J'avais un meuble à caler dans la cuisine, ça fera très bien l'affaire [emoji848]


----------



## Jura39 (29 Avril 2017)

Kazouille a dit:


> J'avais un meuble à caler dans la cuisine, ça fera très bien l'affaire [emoji848]



Excellente idée


----------



## peyret (29 Avril 2017)

Et ne viens pas te plaindre s'il est tordu après.......
(cf un autre post)


----------



## Kazouille (29 Avril 2017)

Il n'y a donc vraiment aucune solution pour outrepasser le verrouillage ?…


----------



## Jura39 (29 Avril 2017)

peyret a dit:


> Et ne viens pas te plaindre s'il est tordu après.......
> (cf un autre post)



Mais quel tordu ce membre


----------



## dragao13 (29 Avril 2017)

Kazouille a dit:


> Il n'y a donc vraiment aucune solution pour outrepasser le verrouillage ?…

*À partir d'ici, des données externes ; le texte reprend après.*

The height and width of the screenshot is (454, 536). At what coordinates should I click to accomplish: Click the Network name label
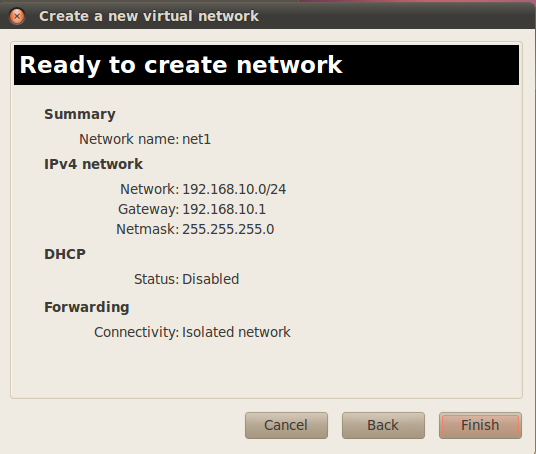tap(129, 139)
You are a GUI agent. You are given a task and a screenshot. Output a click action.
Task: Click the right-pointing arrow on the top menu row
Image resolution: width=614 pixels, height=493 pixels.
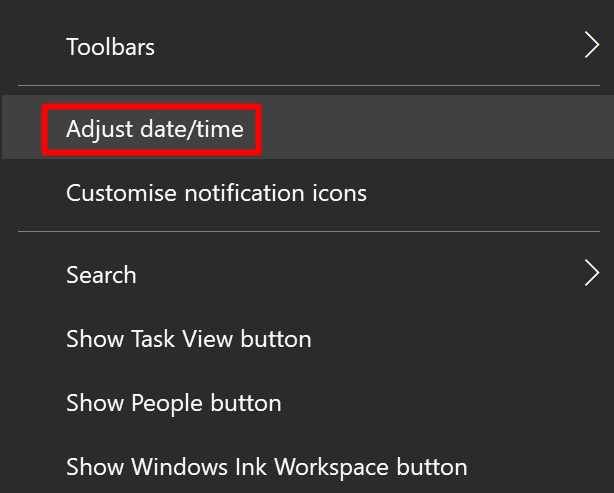point(592,45)
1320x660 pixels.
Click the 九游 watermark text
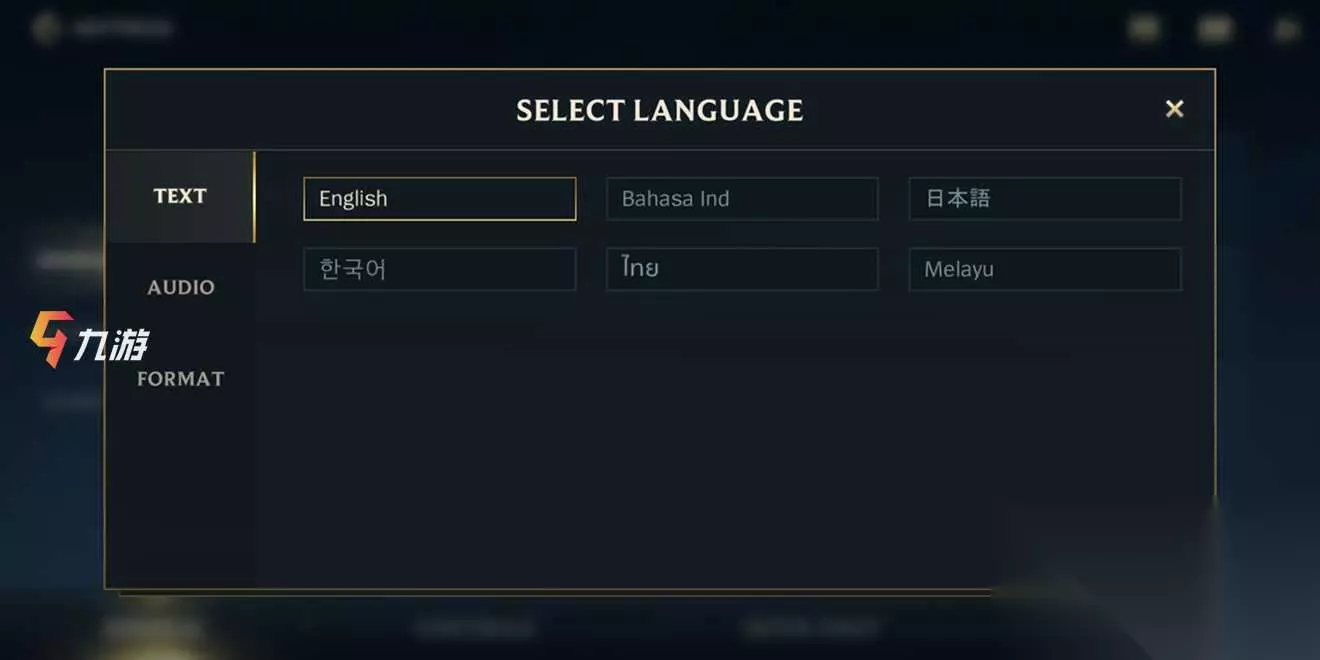(111, 346)
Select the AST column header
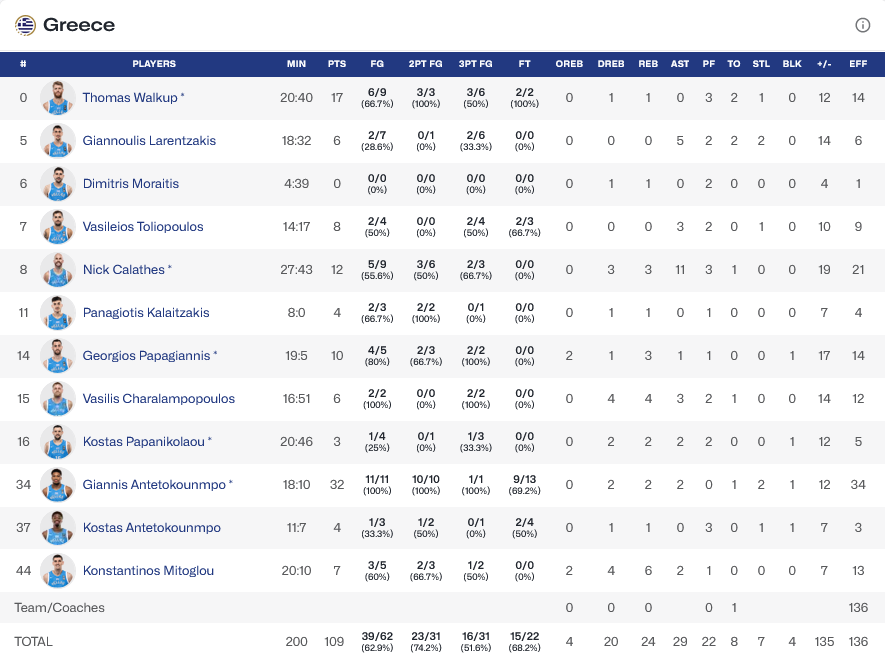 680,64
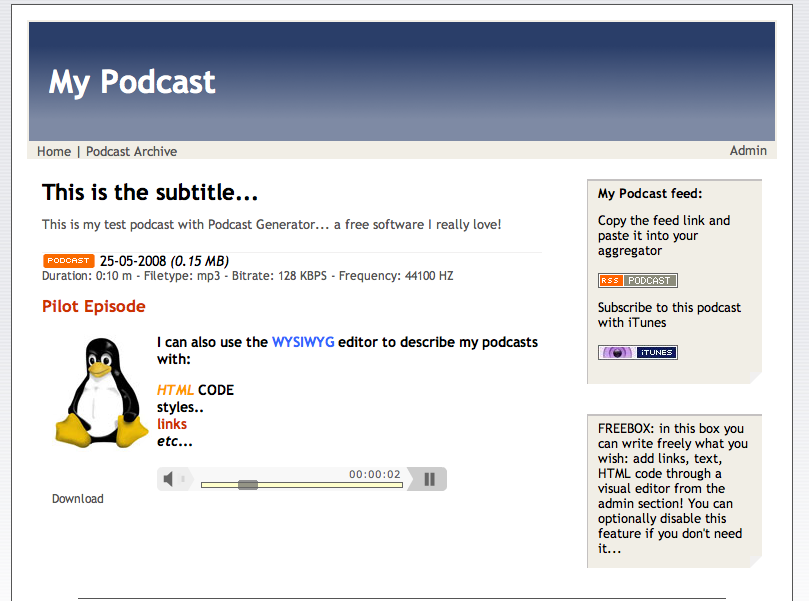Open the Admin link

tap(748, 150)
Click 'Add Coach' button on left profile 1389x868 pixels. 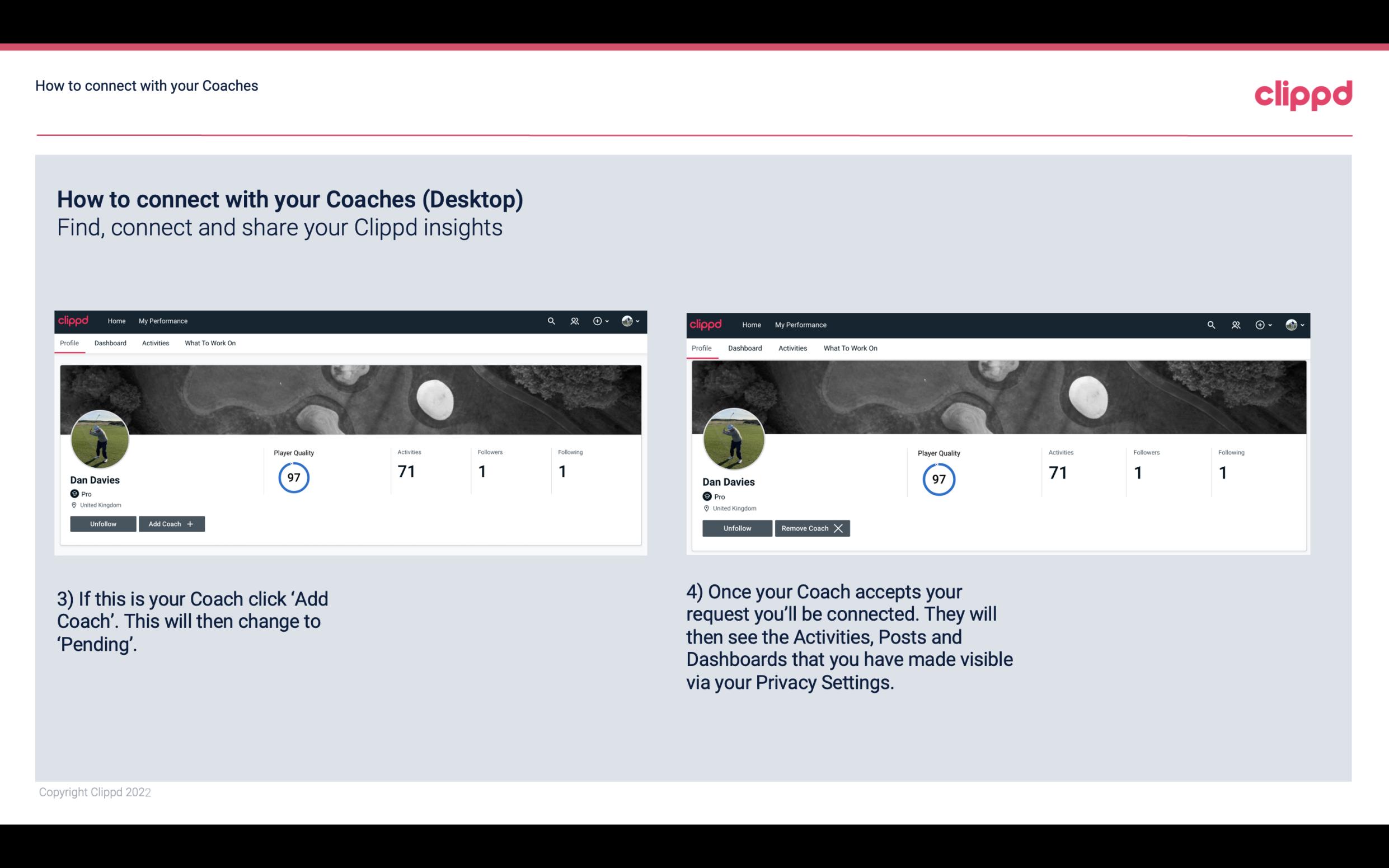click(170, 523)
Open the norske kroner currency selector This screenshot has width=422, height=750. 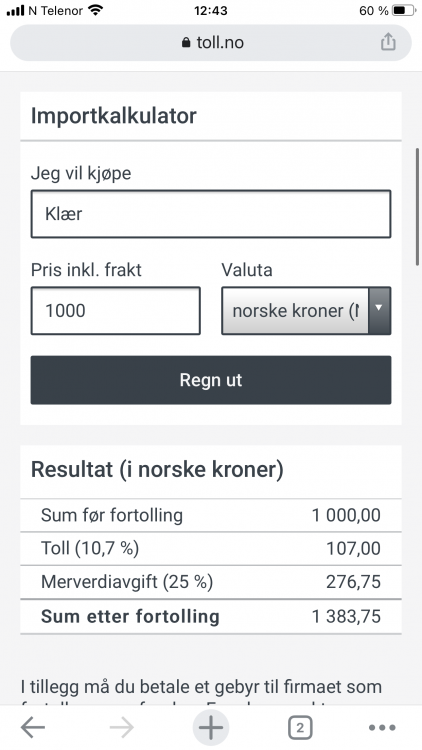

J'crois que tu l'as dans le ...


----------



## Kazouille (29 Avril 2017)

D'acc… Dommage…


----------



## Locke (30 Avril 2017)

Kazouille a dit:


> Il n'y a donc vraiment aucune solution pour outrepasser le verrouillage ?…


Non, officiellement il faudra passer par Apple avec la facture pour preuve d'achat.


----------



## Kazouille (30 Avril 2017)

Je comprends, Merci… ^^


----------



## Locke (30 Avril 2017)

Kazouille a dit:


> (Ps : je ne cherche pas à récupérer les données, *l'iPhone ayant normalement été réinitialisé*)


Preuve que la réinitialisation n'a pas été faite, car tu es bloqué.


----------



## Jura39 (30 Avril 2017)

dragao13 a dit:


> J'crois que tu l'as dans le ...



Ouais , c'est un peu ça


----------